TO DO — The answer should be an exact repeat of the stretch of material below from the line containing "Task: Click title's Not specified value" through the line containing "Given: Cancel the role creation".

* * * * * * *

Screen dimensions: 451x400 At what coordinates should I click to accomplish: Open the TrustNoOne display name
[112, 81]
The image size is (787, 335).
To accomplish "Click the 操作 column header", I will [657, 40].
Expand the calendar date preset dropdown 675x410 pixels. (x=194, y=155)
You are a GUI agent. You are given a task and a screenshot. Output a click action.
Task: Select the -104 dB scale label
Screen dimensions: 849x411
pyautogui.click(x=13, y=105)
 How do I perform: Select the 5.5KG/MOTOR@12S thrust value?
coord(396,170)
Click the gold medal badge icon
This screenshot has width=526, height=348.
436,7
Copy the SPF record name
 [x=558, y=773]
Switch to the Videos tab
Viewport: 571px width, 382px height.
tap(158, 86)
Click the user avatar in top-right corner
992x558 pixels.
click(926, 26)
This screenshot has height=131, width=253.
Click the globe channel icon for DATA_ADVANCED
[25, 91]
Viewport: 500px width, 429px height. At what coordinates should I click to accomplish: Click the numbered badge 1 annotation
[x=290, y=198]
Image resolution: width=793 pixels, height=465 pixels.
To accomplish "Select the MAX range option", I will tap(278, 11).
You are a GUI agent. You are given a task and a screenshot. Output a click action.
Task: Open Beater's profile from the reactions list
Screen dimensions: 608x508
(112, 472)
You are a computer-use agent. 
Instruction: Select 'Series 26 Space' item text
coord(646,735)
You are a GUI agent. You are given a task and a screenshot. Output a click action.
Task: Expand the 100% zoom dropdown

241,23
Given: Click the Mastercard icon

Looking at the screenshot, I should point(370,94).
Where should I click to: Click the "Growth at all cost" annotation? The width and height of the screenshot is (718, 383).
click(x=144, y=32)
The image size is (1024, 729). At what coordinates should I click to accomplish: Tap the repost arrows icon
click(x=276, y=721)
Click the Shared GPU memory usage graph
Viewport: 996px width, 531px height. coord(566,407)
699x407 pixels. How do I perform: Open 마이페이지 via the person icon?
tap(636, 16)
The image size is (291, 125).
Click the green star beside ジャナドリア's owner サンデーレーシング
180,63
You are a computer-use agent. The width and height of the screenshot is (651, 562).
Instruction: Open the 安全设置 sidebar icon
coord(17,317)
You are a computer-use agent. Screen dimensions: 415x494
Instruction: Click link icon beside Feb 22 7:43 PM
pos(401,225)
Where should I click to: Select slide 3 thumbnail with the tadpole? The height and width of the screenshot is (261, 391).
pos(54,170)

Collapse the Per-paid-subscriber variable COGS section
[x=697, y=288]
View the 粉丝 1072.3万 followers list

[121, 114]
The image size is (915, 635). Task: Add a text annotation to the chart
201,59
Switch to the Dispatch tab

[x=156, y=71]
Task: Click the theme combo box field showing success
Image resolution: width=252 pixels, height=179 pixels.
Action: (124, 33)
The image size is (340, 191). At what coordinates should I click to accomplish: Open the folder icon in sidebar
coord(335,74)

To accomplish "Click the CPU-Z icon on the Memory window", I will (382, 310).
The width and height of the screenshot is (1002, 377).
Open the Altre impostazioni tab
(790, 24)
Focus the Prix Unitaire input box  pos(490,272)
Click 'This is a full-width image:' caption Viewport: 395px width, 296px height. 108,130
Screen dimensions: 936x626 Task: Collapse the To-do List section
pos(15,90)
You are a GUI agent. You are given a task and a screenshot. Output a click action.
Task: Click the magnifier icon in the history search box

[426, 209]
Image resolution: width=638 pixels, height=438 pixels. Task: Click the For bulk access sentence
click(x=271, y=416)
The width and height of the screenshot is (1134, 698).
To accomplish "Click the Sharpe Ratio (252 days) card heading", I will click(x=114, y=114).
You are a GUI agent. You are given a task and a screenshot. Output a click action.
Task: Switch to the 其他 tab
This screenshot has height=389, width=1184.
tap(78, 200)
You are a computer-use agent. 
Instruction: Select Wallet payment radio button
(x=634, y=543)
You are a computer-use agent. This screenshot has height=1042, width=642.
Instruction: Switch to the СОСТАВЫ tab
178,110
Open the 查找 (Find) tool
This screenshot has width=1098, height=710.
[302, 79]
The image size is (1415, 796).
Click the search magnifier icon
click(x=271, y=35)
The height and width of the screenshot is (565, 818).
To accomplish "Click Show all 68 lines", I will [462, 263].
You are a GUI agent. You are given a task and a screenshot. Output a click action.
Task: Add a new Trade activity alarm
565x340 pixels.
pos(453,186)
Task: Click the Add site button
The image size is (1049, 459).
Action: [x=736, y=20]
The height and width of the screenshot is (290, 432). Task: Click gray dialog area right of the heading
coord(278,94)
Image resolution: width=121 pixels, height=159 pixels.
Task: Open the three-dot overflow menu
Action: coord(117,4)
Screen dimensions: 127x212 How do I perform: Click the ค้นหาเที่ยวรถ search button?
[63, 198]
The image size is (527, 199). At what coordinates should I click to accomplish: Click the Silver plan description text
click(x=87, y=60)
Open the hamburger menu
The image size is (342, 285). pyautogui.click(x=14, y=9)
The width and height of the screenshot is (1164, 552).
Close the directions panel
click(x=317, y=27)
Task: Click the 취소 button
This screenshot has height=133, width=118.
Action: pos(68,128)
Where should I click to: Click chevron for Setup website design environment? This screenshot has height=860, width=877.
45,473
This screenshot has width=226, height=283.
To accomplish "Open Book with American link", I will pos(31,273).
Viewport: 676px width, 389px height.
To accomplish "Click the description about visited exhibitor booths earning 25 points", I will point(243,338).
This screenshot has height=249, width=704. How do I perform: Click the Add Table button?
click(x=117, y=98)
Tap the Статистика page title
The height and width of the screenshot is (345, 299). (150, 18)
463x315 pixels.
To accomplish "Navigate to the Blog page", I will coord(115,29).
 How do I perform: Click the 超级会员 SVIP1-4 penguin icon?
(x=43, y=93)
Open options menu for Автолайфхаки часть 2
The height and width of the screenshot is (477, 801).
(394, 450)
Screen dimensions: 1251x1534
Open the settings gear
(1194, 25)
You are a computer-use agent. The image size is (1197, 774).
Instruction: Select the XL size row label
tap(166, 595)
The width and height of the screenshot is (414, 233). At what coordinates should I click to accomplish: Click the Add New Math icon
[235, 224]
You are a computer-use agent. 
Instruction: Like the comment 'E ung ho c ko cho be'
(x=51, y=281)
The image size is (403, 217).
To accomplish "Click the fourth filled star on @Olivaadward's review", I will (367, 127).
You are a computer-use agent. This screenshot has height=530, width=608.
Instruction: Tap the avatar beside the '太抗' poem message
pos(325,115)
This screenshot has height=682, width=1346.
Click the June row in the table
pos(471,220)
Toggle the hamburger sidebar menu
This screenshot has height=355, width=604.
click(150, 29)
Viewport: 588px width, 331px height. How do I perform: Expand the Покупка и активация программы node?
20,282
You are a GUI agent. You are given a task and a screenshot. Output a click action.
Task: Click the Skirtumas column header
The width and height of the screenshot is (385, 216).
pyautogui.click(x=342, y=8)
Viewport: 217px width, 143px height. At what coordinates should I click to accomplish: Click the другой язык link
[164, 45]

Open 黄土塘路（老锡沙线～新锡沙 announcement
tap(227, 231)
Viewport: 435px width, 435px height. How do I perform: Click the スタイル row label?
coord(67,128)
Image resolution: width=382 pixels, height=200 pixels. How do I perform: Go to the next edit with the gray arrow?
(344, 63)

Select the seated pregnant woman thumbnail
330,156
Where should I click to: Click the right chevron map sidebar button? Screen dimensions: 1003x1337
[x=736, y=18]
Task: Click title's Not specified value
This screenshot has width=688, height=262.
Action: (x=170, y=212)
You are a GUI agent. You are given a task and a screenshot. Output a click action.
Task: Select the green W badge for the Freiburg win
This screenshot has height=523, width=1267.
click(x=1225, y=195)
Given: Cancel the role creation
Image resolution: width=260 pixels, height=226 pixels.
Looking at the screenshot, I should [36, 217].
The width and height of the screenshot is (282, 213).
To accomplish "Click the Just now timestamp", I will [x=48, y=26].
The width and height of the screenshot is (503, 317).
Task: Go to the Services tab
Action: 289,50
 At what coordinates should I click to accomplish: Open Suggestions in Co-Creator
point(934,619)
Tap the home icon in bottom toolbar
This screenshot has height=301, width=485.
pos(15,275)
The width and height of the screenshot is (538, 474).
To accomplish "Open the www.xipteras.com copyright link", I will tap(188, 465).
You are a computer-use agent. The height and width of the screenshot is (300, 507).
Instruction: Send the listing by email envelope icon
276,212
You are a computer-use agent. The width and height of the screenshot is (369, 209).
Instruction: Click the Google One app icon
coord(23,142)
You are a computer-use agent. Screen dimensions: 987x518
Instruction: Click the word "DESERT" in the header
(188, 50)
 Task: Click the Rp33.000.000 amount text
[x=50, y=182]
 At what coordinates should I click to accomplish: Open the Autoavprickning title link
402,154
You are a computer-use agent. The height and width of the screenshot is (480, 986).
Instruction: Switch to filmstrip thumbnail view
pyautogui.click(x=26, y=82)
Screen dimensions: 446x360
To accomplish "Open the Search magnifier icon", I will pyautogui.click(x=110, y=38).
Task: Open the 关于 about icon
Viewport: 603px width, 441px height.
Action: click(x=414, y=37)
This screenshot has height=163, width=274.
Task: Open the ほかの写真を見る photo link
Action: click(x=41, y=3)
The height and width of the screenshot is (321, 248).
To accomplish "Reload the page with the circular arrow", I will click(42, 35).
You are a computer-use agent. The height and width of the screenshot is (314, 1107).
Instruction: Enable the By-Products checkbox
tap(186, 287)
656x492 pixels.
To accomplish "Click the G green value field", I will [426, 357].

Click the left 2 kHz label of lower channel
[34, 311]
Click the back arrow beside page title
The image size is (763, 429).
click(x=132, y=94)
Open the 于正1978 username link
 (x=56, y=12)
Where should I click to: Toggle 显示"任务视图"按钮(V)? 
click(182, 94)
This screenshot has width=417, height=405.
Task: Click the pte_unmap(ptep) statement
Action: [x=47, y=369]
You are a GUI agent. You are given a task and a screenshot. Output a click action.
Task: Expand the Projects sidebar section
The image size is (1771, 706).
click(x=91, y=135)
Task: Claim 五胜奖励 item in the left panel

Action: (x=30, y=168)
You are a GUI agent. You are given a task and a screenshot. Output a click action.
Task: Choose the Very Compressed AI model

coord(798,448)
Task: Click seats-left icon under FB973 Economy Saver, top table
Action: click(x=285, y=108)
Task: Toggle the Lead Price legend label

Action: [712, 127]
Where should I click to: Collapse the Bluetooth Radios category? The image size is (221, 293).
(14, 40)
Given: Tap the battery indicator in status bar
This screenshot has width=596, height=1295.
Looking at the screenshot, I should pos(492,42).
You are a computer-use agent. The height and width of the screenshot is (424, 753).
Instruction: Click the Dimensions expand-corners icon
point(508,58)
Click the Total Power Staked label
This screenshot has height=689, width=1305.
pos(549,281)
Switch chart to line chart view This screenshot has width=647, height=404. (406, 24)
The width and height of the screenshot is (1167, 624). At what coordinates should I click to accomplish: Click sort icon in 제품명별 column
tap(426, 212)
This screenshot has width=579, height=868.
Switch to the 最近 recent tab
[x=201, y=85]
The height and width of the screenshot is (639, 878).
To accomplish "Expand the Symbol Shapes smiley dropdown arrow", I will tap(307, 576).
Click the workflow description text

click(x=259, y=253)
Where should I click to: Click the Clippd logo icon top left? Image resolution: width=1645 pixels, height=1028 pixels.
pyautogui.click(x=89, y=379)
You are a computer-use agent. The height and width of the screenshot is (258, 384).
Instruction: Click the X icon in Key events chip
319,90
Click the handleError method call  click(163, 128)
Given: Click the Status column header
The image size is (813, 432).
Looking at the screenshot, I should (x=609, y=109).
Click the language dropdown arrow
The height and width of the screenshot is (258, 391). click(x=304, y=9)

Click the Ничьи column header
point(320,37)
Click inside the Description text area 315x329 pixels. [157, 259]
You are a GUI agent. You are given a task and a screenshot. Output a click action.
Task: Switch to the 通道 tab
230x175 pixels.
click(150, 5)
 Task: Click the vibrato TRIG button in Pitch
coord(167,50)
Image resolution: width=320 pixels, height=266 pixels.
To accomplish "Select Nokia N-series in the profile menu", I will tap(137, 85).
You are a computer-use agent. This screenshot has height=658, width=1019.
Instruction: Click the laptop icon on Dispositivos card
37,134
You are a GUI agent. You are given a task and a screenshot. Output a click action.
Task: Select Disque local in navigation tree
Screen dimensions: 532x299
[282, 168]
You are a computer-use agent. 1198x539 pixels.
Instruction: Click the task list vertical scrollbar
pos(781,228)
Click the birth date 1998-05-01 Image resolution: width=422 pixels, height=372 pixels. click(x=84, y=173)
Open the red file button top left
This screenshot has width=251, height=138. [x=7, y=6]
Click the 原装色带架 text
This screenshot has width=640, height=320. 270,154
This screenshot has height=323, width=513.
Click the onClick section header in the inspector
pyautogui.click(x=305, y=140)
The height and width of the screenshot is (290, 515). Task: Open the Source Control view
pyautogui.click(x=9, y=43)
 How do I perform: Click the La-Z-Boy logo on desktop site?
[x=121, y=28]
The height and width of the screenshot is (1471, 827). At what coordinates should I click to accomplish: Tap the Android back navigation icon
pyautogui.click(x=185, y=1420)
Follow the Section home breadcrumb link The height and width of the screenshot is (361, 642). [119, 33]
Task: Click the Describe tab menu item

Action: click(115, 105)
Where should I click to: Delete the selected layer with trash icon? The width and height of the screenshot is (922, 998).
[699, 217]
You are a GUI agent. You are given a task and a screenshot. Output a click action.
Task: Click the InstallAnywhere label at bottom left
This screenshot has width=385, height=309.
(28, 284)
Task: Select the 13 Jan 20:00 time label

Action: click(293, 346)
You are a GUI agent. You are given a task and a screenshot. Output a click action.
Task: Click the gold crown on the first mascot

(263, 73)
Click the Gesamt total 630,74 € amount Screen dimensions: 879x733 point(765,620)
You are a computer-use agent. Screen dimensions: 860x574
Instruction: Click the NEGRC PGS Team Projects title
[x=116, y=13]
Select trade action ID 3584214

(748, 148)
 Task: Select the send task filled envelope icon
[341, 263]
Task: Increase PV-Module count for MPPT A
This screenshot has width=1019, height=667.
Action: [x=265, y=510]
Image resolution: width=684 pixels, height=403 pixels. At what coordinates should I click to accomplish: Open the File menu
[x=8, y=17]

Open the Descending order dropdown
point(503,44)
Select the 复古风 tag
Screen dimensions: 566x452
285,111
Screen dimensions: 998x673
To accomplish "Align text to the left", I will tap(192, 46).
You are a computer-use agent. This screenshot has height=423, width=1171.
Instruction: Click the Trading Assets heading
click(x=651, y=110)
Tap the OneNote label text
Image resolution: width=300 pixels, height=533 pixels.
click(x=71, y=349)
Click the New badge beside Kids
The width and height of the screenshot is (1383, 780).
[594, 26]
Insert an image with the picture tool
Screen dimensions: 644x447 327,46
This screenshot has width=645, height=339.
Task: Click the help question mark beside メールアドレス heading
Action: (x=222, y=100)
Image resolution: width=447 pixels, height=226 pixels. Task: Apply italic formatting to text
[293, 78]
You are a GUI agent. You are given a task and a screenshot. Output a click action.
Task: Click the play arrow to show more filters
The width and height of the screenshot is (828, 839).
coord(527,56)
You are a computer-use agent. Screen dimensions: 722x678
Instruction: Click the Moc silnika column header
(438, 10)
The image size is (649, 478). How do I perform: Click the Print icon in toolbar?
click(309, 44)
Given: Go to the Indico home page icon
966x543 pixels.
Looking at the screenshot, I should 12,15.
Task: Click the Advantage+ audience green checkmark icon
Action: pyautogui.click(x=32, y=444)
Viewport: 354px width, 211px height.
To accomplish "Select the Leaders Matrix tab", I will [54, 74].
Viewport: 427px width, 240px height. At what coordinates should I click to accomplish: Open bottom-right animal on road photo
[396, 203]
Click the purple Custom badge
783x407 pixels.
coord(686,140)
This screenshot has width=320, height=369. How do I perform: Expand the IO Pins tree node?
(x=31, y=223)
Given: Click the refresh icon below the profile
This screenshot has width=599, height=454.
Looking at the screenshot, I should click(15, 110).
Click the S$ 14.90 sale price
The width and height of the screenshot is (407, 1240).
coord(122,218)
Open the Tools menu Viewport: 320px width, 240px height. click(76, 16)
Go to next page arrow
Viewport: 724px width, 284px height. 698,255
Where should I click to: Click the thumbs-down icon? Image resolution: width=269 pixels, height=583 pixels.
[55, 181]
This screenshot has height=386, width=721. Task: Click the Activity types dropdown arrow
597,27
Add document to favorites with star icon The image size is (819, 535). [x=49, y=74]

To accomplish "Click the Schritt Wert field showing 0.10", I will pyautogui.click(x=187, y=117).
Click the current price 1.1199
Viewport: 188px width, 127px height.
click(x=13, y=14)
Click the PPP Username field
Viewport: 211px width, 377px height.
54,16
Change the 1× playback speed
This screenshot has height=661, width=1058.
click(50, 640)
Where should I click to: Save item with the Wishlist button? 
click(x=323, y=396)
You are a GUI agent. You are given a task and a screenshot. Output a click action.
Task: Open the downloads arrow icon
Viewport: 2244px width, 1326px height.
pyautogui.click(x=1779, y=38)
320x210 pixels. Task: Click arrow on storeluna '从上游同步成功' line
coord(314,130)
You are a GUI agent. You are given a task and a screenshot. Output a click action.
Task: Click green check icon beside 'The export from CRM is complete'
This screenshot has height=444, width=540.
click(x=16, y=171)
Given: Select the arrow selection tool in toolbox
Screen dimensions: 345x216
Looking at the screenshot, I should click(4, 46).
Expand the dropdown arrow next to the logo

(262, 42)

* * * * * * *

RESULT FOR THIS EXERCISE —
Task: Click title's Not specified value
This screenshot has width=688, height=262.
Action: (x=170, y=212)
You are a GUI agent. You are given a task and a screenshot. Output a click action.
Task: Select the green W badge for the Freiburg win
This screenshot has height=523, width=1267.
click(x=1225, y=195)
Given: Cancel the role creation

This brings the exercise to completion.